I have long been a healthy skeptic in the idea of mobile phones being the future of convergent newsrooms. I say healthy because my argument, as other nay-sayers before, often rests solely on the quality. I’m unconvinced smart phones can replace the sensors and glass of DSLRs.
Living in Mongolia where countryside assignments can leave you without mobile reception for weeks, 3G was rather useless. I owned assorted paraphernalia for professional grade multimedia gathering. I am not a breaking-news reporter but focus on features.
I clung to the why go smart affront.
Then I got me an iPhone. For emails only I said.

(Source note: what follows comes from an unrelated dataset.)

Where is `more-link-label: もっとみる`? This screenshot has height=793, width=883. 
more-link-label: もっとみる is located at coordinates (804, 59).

Then, not too bad these shots in good light. And wow it’s discreet. I’d never try shoving my 24-70mm f2.8 there. And what more, a visit to a manual textile-weaving workshop in Spain minus gear-bag resulted in an impromptu inspired video (see below).

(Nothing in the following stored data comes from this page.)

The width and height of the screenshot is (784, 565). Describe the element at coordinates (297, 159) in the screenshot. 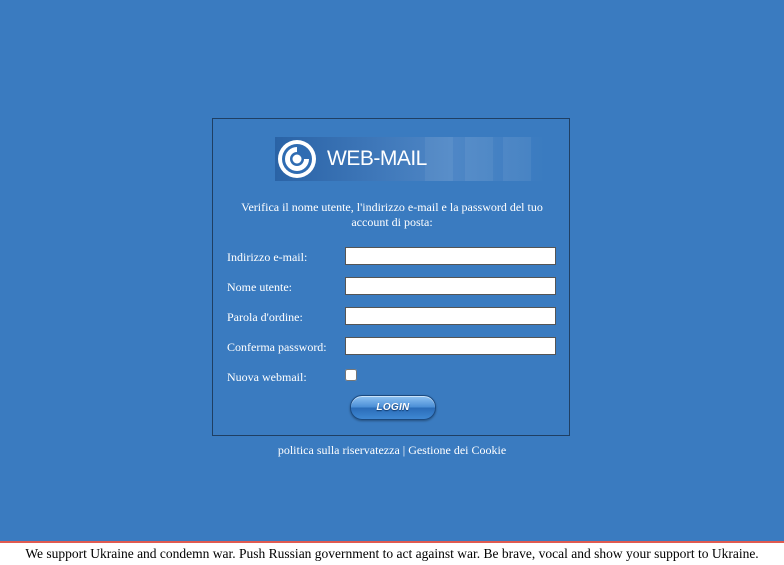

I see `swirl-logo-icon` at that location.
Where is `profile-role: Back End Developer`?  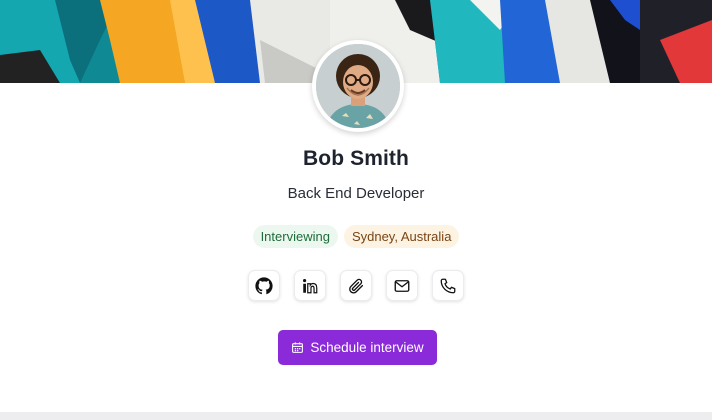 profile-role: Back End Developer is located at coordinates (356, 194).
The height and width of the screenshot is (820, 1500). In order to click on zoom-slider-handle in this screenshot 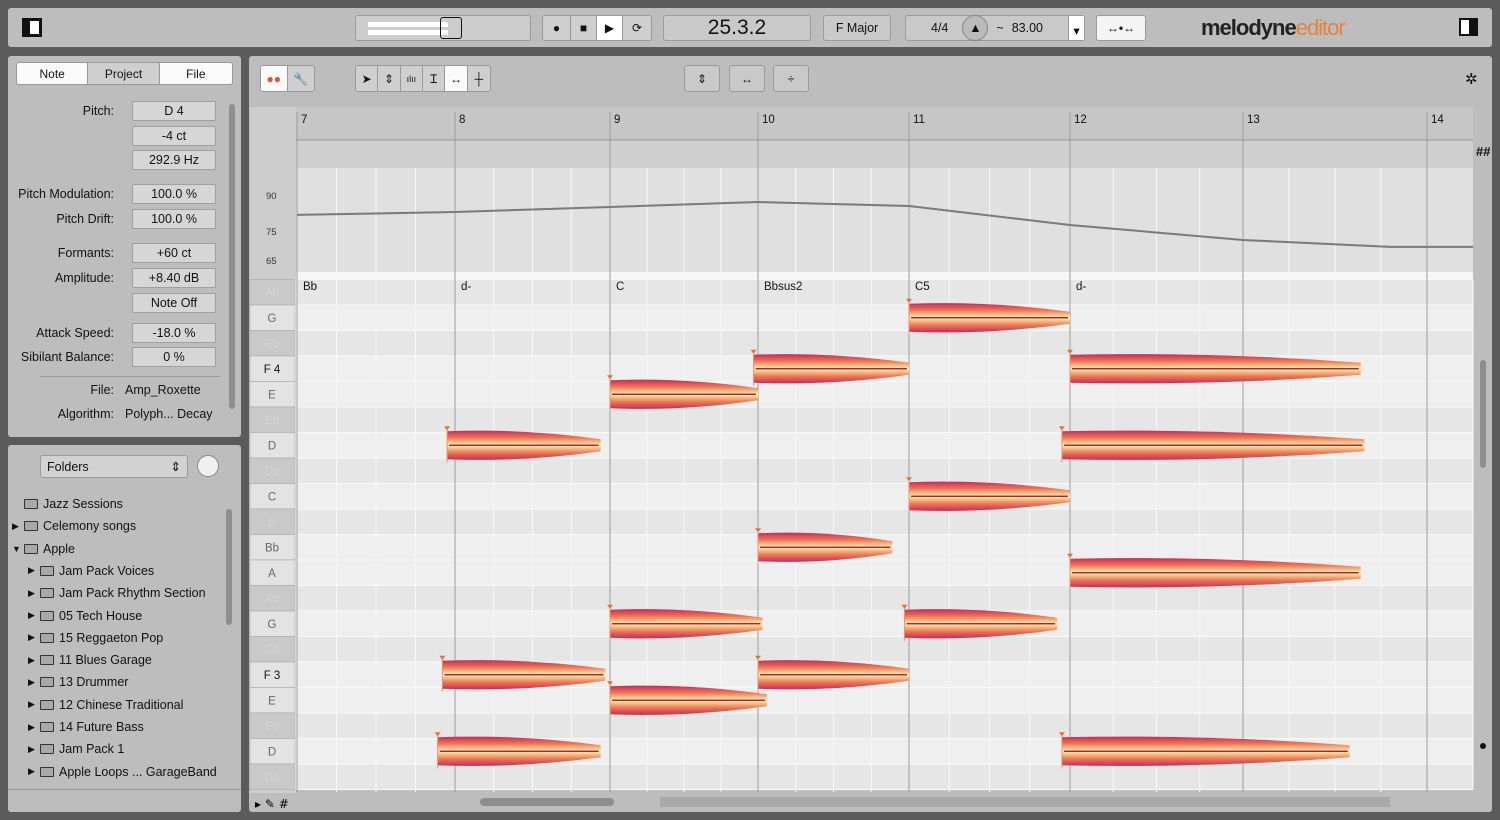, I will do `click(1483, 746)`.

In today’s world of instant news where Twitter is the new newswire, smart phones are essential for news gathering as much as for news dissemination and digestion. They are handy for clandestine shots and when essential gear gets left behind when absent-mindedness attacks, as in the case of WBUR Public Radio’s Bianca Toness.

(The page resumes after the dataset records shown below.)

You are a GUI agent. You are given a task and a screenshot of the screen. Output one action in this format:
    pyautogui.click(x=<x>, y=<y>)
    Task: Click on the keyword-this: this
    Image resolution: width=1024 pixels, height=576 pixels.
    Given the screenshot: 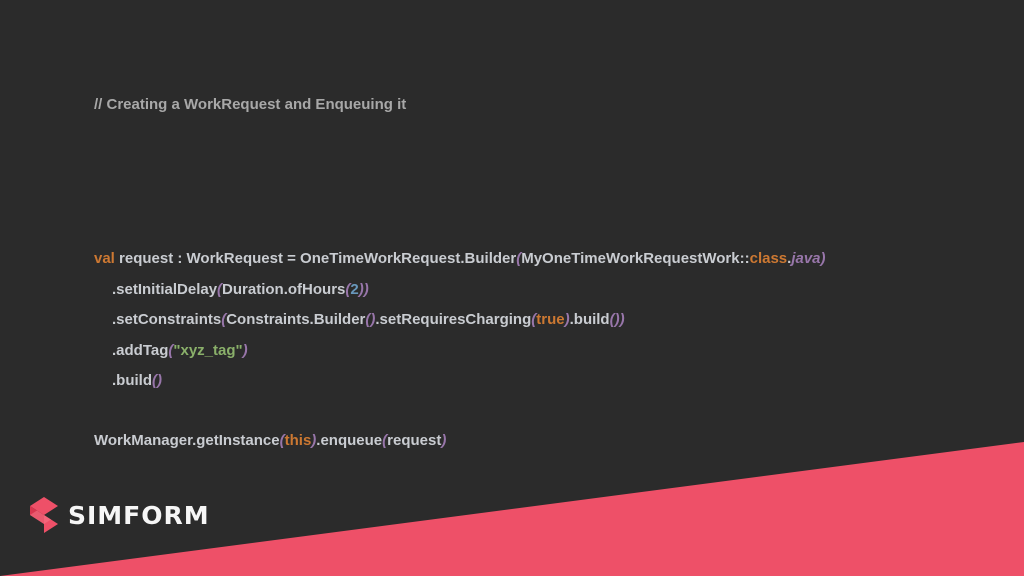 What is the action you would take?
    pyautogui.click(x=298, y=440)
    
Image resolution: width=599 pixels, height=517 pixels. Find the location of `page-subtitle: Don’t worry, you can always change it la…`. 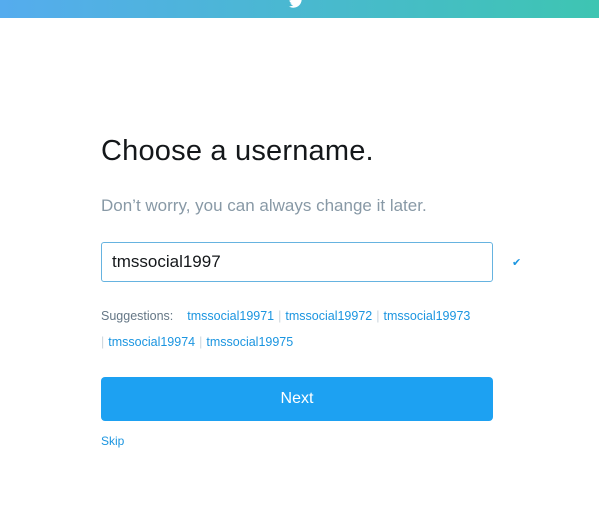

page-subtitle: Don’t worry, you can always change it la… is located at coordinates (264, 206).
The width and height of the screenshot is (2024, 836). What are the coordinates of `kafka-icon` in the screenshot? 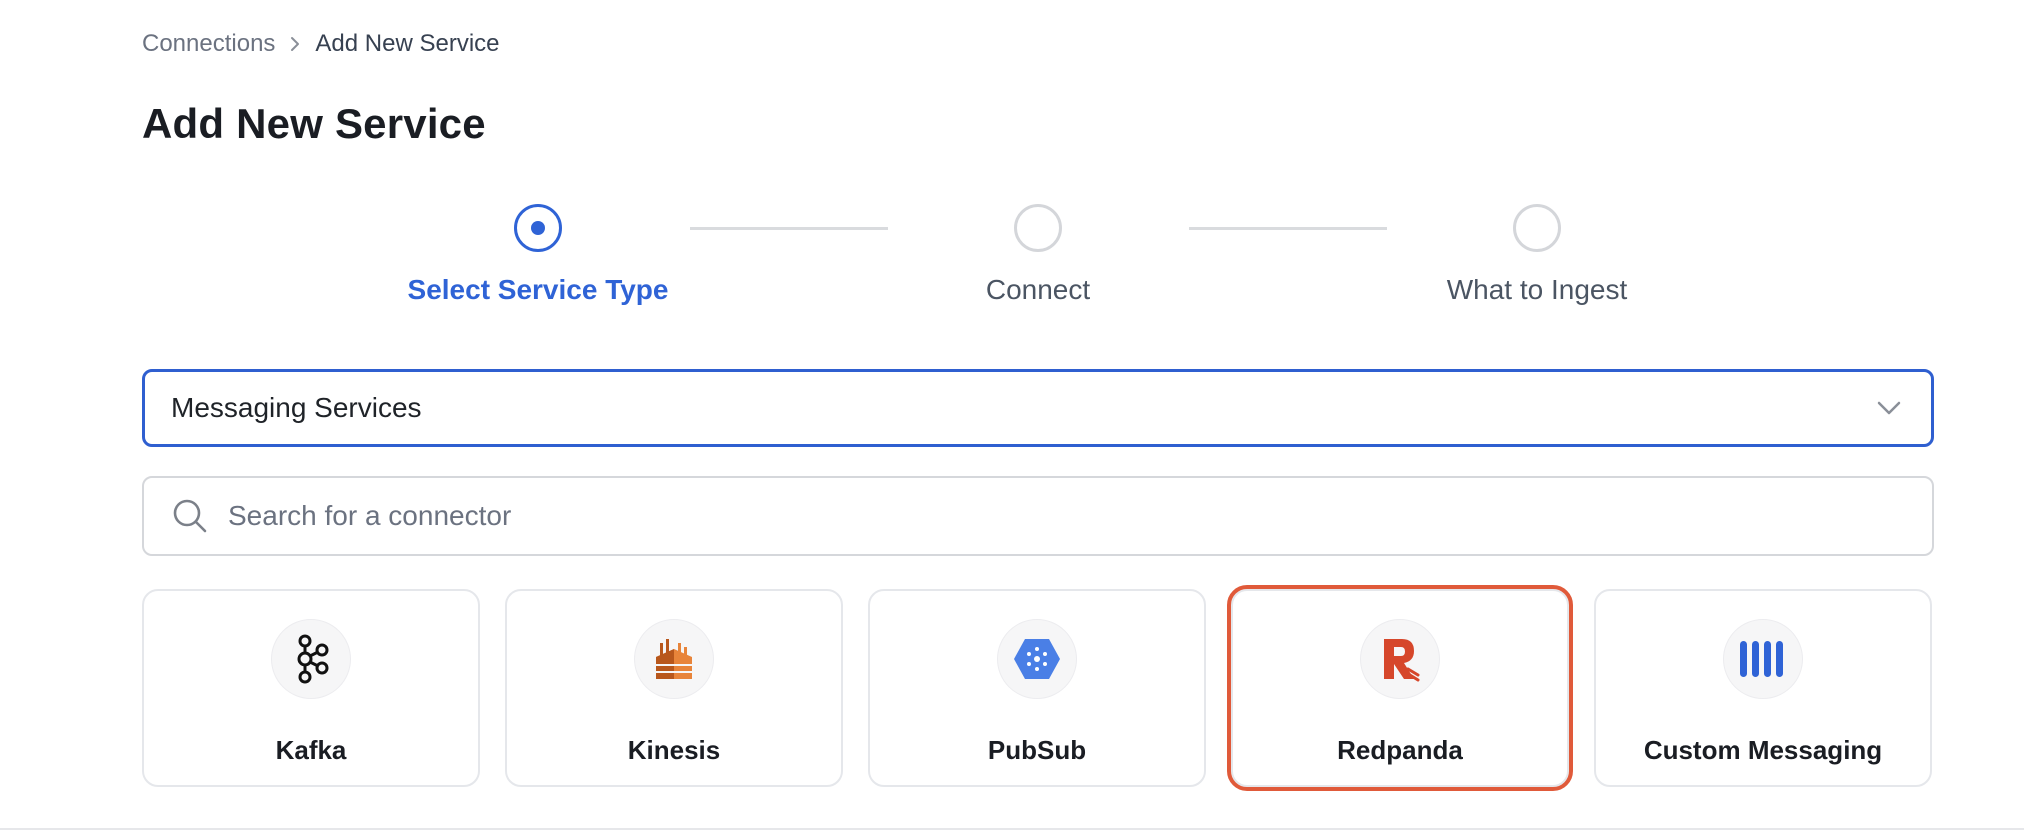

I doubt smart phones will ever truly replace mirrors and lenses for antiquity romantics just embracing digital. But in todays’ nano tech world, practicality will dominate for a majority. As Mobile Journalism Pundit Stephen Quinn spells in his book – “A revolution is happening in the way journalists gather and deliver news using only a mobile phone.”
The smart phone is here to stay and can only evolve to something better. DSLR sound saviors Rhode are already testing an iPhone equivalent. But till then, there’s still room for the gear-lugging-loving field journalist.